Required work: Send back all of the data, word for word.
########################################
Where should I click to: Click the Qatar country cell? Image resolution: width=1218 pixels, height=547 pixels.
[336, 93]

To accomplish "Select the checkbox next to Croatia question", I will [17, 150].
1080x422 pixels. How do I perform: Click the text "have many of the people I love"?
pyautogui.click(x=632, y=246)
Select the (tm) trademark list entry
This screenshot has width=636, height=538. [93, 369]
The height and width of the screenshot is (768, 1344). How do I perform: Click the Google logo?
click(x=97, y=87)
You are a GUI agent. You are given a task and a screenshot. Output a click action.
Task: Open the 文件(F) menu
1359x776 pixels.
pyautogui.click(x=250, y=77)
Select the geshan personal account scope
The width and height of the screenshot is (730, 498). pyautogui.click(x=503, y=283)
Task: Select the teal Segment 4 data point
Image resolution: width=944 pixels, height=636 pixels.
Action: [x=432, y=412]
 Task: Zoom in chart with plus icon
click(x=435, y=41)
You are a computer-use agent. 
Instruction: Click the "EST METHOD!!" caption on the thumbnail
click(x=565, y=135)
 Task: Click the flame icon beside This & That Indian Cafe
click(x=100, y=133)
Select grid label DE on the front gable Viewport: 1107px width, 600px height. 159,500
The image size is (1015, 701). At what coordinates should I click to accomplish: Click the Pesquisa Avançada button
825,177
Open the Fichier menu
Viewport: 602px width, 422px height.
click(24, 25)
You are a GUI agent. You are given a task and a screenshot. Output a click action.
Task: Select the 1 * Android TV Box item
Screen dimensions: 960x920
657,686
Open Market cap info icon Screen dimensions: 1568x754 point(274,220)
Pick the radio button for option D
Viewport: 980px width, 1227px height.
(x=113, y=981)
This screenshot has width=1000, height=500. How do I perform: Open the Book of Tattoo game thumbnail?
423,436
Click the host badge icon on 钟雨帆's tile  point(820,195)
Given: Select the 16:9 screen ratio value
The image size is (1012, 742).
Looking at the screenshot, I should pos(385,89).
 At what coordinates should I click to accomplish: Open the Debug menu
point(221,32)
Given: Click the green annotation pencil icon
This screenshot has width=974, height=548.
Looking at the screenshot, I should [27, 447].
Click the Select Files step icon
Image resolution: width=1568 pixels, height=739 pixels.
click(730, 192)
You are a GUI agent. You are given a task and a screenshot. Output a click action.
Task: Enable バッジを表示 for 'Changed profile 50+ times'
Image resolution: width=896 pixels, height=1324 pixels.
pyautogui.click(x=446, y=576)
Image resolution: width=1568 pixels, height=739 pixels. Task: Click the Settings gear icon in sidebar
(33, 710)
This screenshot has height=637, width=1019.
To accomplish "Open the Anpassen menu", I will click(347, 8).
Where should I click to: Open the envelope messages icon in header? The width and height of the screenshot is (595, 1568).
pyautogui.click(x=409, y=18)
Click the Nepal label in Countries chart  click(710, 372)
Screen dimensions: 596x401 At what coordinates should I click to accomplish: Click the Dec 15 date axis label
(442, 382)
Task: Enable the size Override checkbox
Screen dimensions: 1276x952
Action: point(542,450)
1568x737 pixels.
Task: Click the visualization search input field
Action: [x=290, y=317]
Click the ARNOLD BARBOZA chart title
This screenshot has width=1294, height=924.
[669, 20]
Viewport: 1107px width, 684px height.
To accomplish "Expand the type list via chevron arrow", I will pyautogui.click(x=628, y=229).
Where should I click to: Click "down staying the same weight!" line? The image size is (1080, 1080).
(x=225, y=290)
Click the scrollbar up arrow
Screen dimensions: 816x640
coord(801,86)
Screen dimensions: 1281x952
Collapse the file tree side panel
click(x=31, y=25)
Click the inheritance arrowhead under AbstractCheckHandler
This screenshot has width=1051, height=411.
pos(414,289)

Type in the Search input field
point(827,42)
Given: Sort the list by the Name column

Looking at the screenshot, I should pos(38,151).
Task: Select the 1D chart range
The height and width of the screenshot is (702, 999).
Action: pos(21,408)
########################################
Output of the task:
Where should I click to: Click the Qatar country cell? Image resolution: width=1218 pixels, height=547 pixels.
[336, 93]

To accomplish "Select the checkbox next to Croatia question", I will [17, 150].
1080x422 pixels. How do I perform: Click the text "have many of the people I love"?
pyautogui.click(x=632, y=246)
Select the (tm) trademark list entry
This screenshot has width=636, height=538. [93, 369]
The height and width of the screenshot is (768, 1344). How do I perform: Click the Google logo?
click(x=97, y=87)
You are a GUI agent. You are given a task and a screenshot. Output a click action.
Task: Open the 文件(F) menu
1359x776 pixels.
pyautogui.click(x=250, y=77)
Select the geshan personal account scope
The width and height of the screenshot is (730, 498). pyautogui.click(x=503, y=283)
Task: Select the teal Segment 4 data point
Image resolution: width=944 pixels, height=636 pixels.
Action: [x=432, y=412]
 Task: Zoom in chart with plus icon
click(x=435, y=41)
You are a computer-use agent. 
Instruction: Click the "EST METHOD!!" caption on the thumbnail
click(x=565, y=135)
 Task: Click the flame icon beside This & That Indian Cafe
click(x=100, y=133)
Select grid label DE on the front gable Viewport: 1107px width, 600px height. 159,500
The image size is (1015, 701). At what coordinates should I click to accomplish: Click the Pesquisa Avançada button
825,177
Open the Fichier menu
Viewport: 602px width, 422px height.
click(24, 25)
You are a GUI agent. You are given a task and a screenshot. Output a click action.
Task: Select the 1 * Android TV Box item
Screen dimensions: 960x920
657,686
Open Market cap info icon Screen dimensions: 1568x754 point(274,220)
Pick the radio button for option D
Viewport: 980px width, 1227px height.
(x=113, y=981)
This screenshot has width=1000, height=500. How do I perform: Open the Book of Tattoo game thumbnail?
423,436
Click the host badge icon on 钟雨帆's tile  point(820,195)
Given: Select the 16:9 screen ratio value
The image size is (1012, 742).
Looking at the screenshot, I should pos(385,89).
 At what coordinates should I click to accomplish: Open the Debug menu
point(221,32)
Given: Click the green annotation pencil icon
This screenshot has width=974, height=548.
Looking at the screenshot, I should [27, 447].
Click the Select Files step icon
Image resolution: width=1568 pixels, height=739 pixels.
click(730, 192)
You are a GUI agent. You are given a task and a screenshot. Output a click action.
Task: Enable バッジを表示 for 'Changed profile 50+ times'
Image resolution: width=896 pixels, height=1324 pixels.
pyautogui.click(x=446, y=576)
Image resolution: width=1568 pixels, height=739 pixels. Task: Click the Settings gear icon in sidebar
(33, 710)
This screenshot has height=637, width=1019.
To accomplish "Open the Anpassen menu", I will click(347, 8).
Where should I click to: Open the envelope messages icon in header? The width and height of the screenshot is (595, 1568).
pyautogui.click(x=409, y=18)
Click the Nepal label in Countries chart  click(710, 372)
Screen dimensions: 596x401 At what coordinates should I click to accomplish: Click the Dec 15 date axis label
(442, 382)
Task: Enable the size Override checkbox
Screen dimensions: 1276x952
Action: point(542,450)
1568x737 pixels.
Task: Click the visualization search input field
Action: [x=290, y=317]
Click the ARNOLD BARBOZA chart title
This screenshot has width=1294, height=924.
[669, 20]
Viewport: 1107px width, 684px height.
To accomplish "Expand the type list via chevron arrow", I will pyautogui.click(x=628, y=229).
Where should I click to: Click "down staying the same weight!" line? The image size is (1080, 1080).
(x=225, y=290)
Click the scrollbar up arrow
Screen dimensions: 816x640
coord(801,86)
Screen dimensions: 1281x952
Collapse the file tree side panel
click(x=31, y=25)
Click the inheritance arrowhead under AbstractCheckHandler
This screenshot has width=1051, height=411.
pos(414,289)

Type in the Search input field
point(827,42)
Given: Sort the list by the Name column

Looking at the screenshot, I should pos(38,151).
Task: Select the 1D chart range
The height and width of the screenshot is (702, 999).
Action: pos(21,408)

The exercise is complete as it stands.